● **EXERCISE REQUIREMENTS**
Return the full post on SSD disks and swap partitions word for word, with nothing left out or changed.

● **TEXT EXCERPT**

==============================

Saturday, September 28, 2019

SSD Disks and Swap Partitions

SSD Disks and Swap Partitions
This is a reproduction about SSD Disks 
Flash RAM cells in SSDs have a limited lifespan. Every write (but not read) cycle (or more accurately every erasure) wears a memory cell, and at some point it will stop working.
The amount of erase cycles a cell can survive is highly variable, and flash from modern SSDs will survive many more than flash from SSDs made several years ago. Additionally, the SSD intelligent firmware will ensure evenly distributed erasures between all the cells. In most drives, unused areas will also be available to backup damaged cells and to delay aging.
To have a value we can use to compare the endurance of a SSD, we can use lifespan measures such as the JEDEC published standards. A widely available value for endurance is TBW (TeraBytes Written, or alternatively total bytes written) which is the amount of bytes writeable before the drive fails. Modern SSDs can score as low as 20 TB for a consumer product but can score over 20,000 TB in an enterprise-level SSD.
Having said that, both the lifespan and the use of a SSD for swapping depends on several factors...

Systems with plenty of RAM

On a system with plenty of RAM and few memory consuming applications we will almost never swap. It is merely a safety measure to prevent data loss in case an application ate up all our RAM. In this case, the wearing of a SSD from swapping will not be an issue. However, having this mostly-unused swap partition on a conventional hard drive will not lead to any performance drop, so we can safely put our swap partition (or file) on that significantly cheaper hard drive and use the space on our SSD for something more useful.

==============================

[Collection entries]
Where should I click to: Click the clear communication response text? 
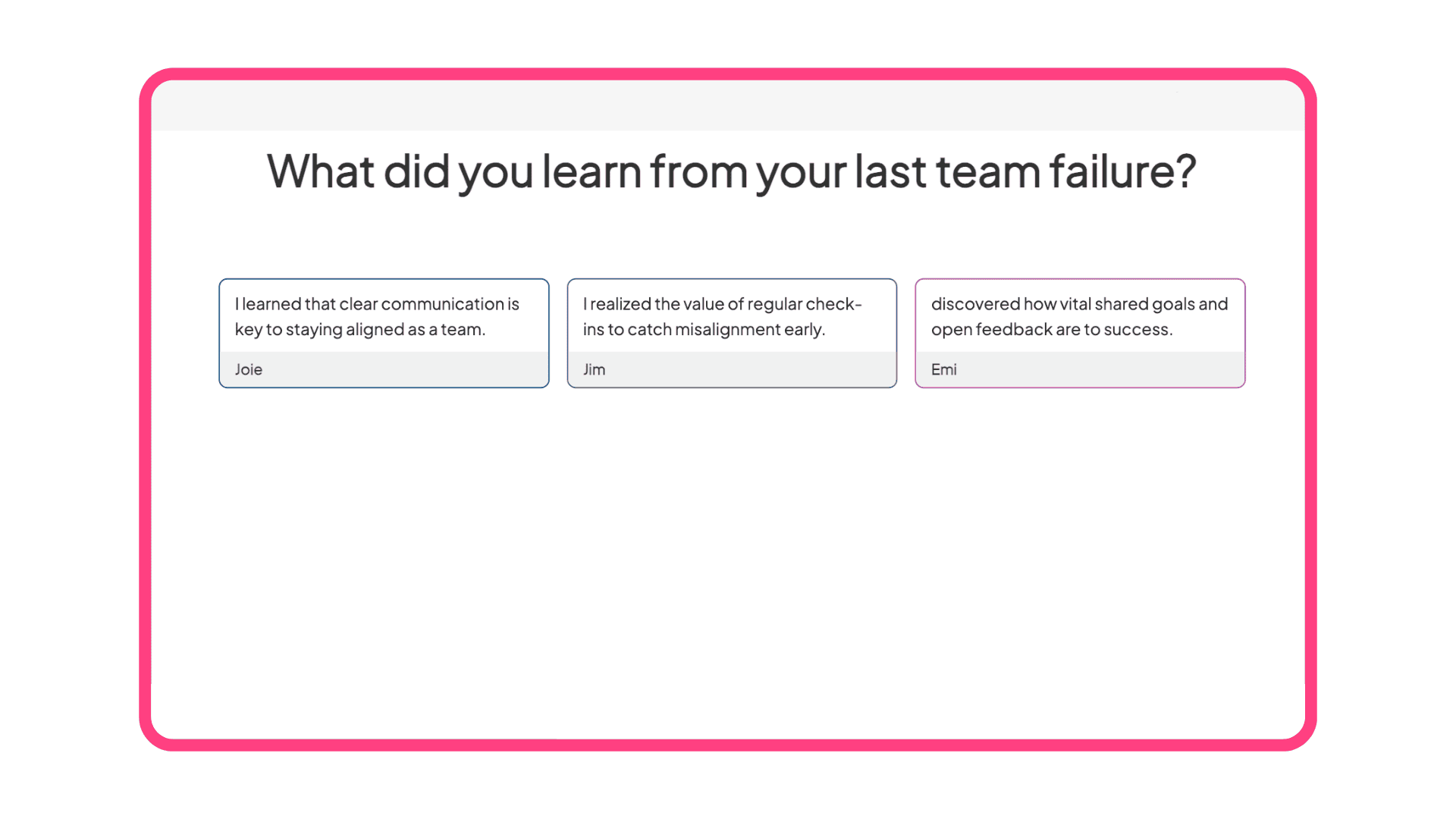377,316
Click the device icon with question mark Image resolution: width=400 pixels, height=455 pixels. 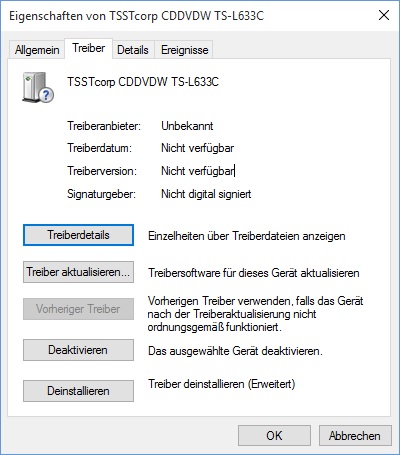pos(38,87)
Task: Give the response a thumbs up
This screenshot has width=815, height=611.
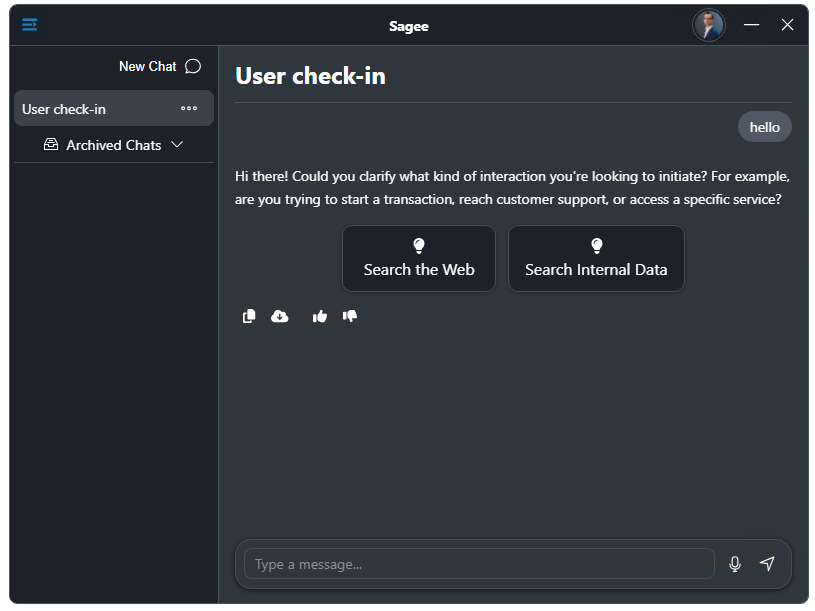Action: coord(320,316)
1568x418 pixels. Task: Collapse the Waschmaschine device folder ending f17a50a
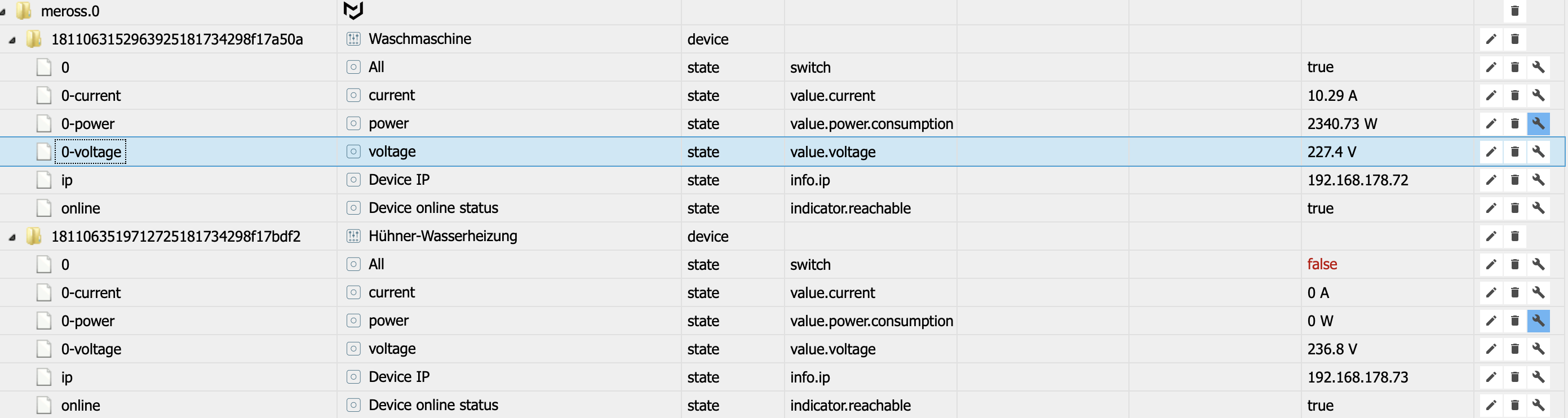coord(12,40)
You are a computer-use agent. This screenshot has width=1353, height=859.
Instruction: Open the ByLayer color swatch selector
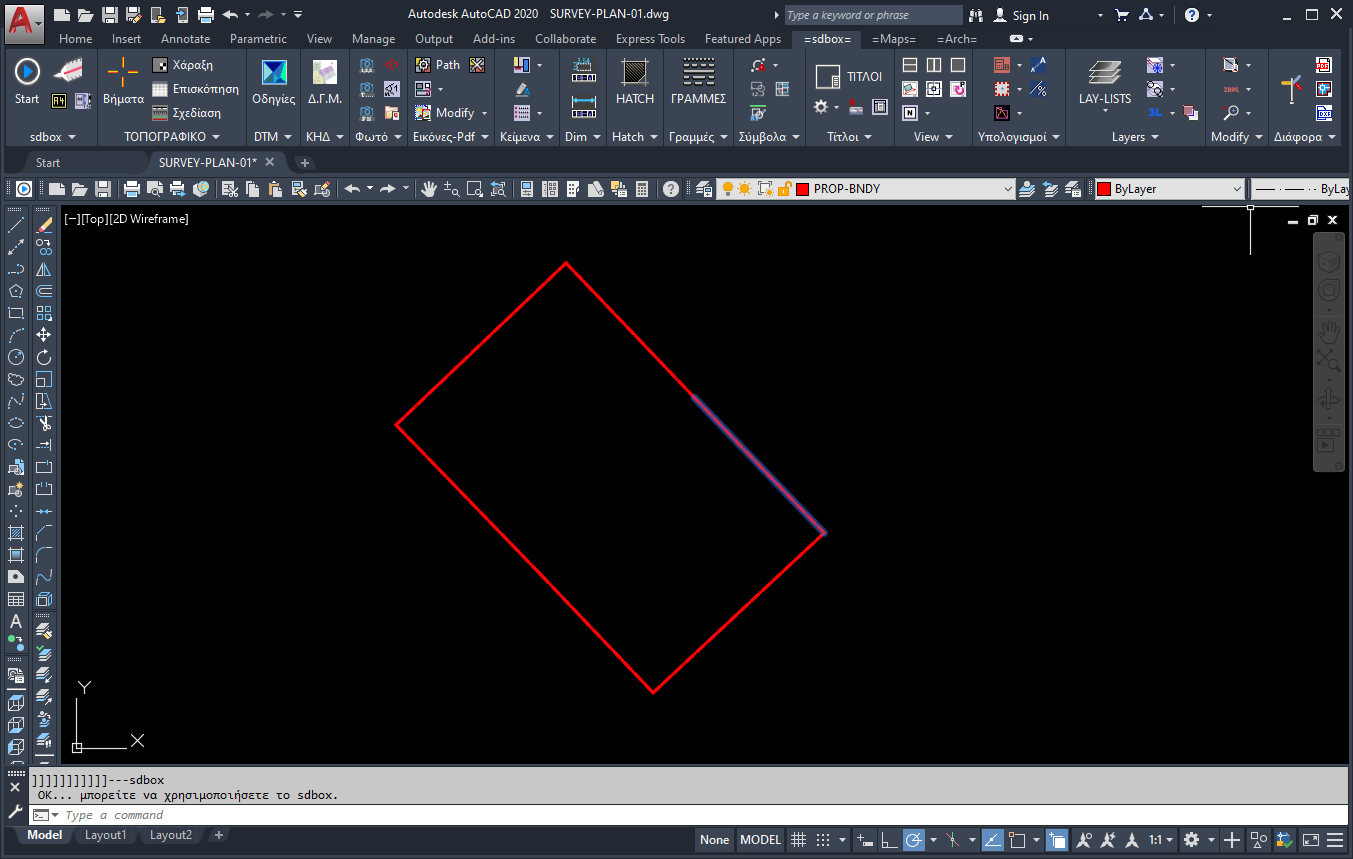click(1169, 189)
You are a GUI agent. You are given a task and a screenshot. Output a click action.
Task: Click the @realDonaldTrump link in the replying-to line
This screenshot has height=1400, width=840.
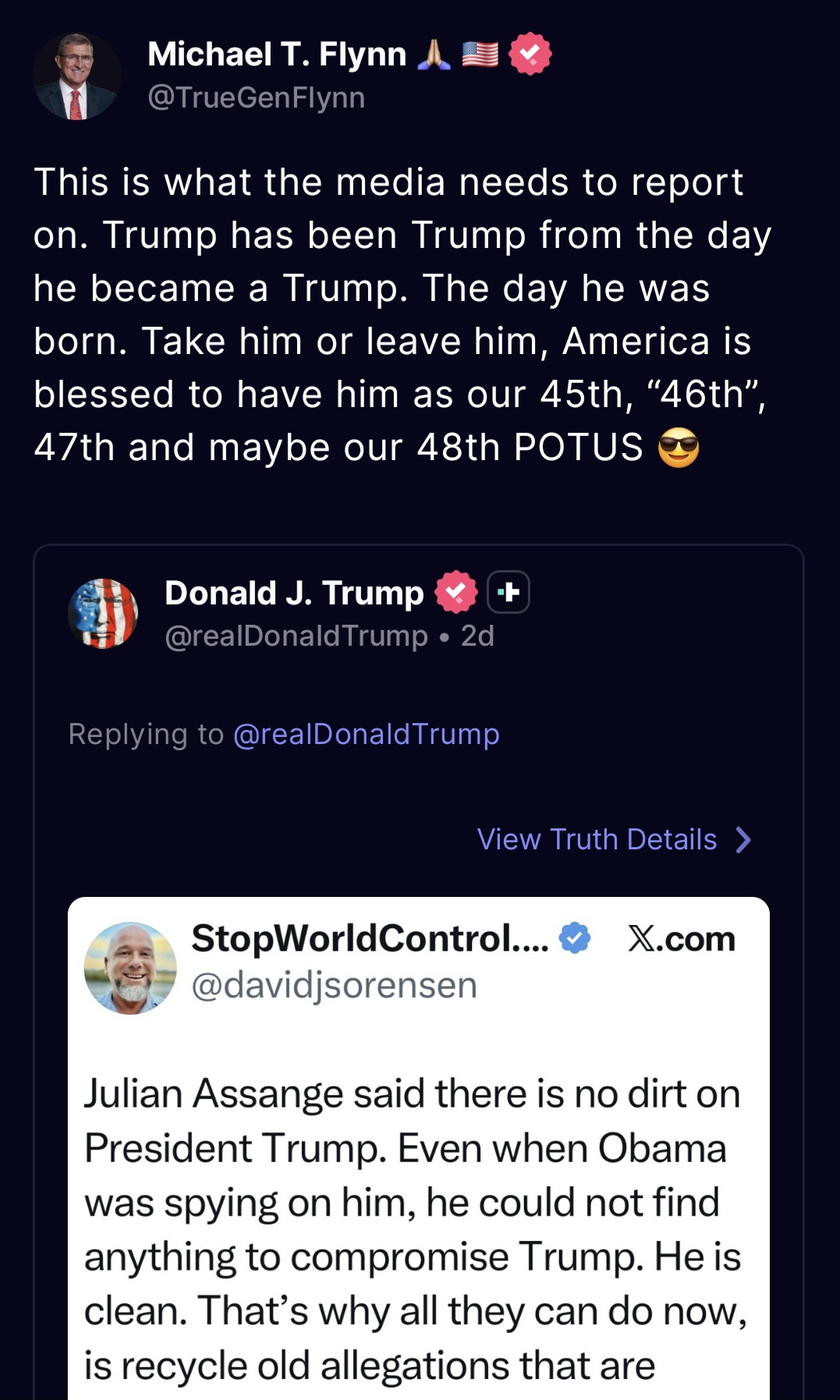(367, 733)
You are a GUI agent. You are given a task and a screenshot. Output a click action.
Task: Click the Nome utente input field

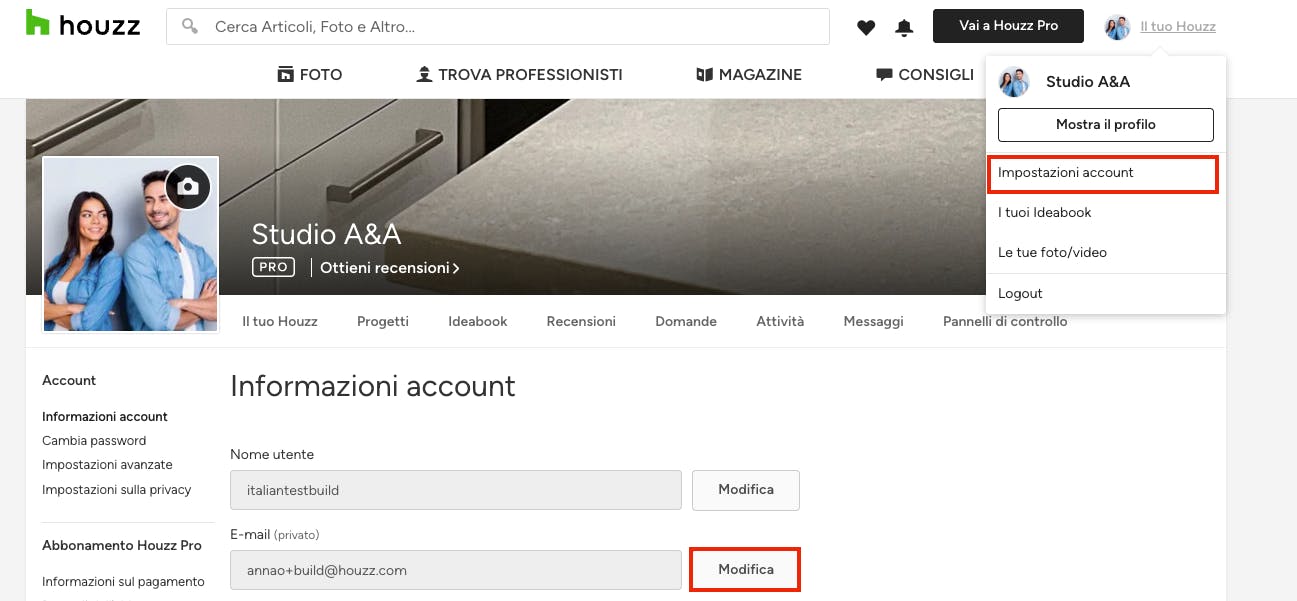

==============================

● **THE COMPLETED TASK**
Saturday, September 28, 2019

SSD Disks and Swap Partitions

SSD Disks and Swap Partitions
This is a reproduction about SSD Disks 
Flash RAM cells in SSDs have a limited lifespan. Every write (but not read) cycle (or more accurately every erasure) wears a memory cell, and at some point it will stop working.
The amount of erase cycles a cell can survive is highly variable, and flash from modern SSDs will survive many more than flash from SSDs made several years ago. Additionally, the SSD intelligent firmware will ensure evenly distributed erasures between all the cells. In most drives, unused areas will also be available to backup damaged cells and to delay aging.
To have a value we can use to compare the endurance of a SSD, we can use lifespan measures such as the JEDEC published standards. A widely available value for endurance is TBW (TeraBytes Written, or alternatively total bytes written) which is the amount of bytes writeable before the drive fails. Modern SSDs can score as low as 20 TB for a consumer product but can score over 20,000 TB in an enterprise-level SSD.
Having said that, both the lifespan and the use of a SSD for swapping depends on several factors...

Systems with plenty of RAM

On a system with plenty of RAM and few memory consuming applications we will almost never swap. It is merely a safety measure to prevent data loss in case an application ate up all our RAM. In this case, the wearing of a SSD from swapping will not be an issue. However, having this mostly-unused swap partition on a conventional hard drive will not lead to any performance drop, so we can safely put our swap partition (or file) on that significantly cheaper hard drive and use the space on our SSD for something more useful.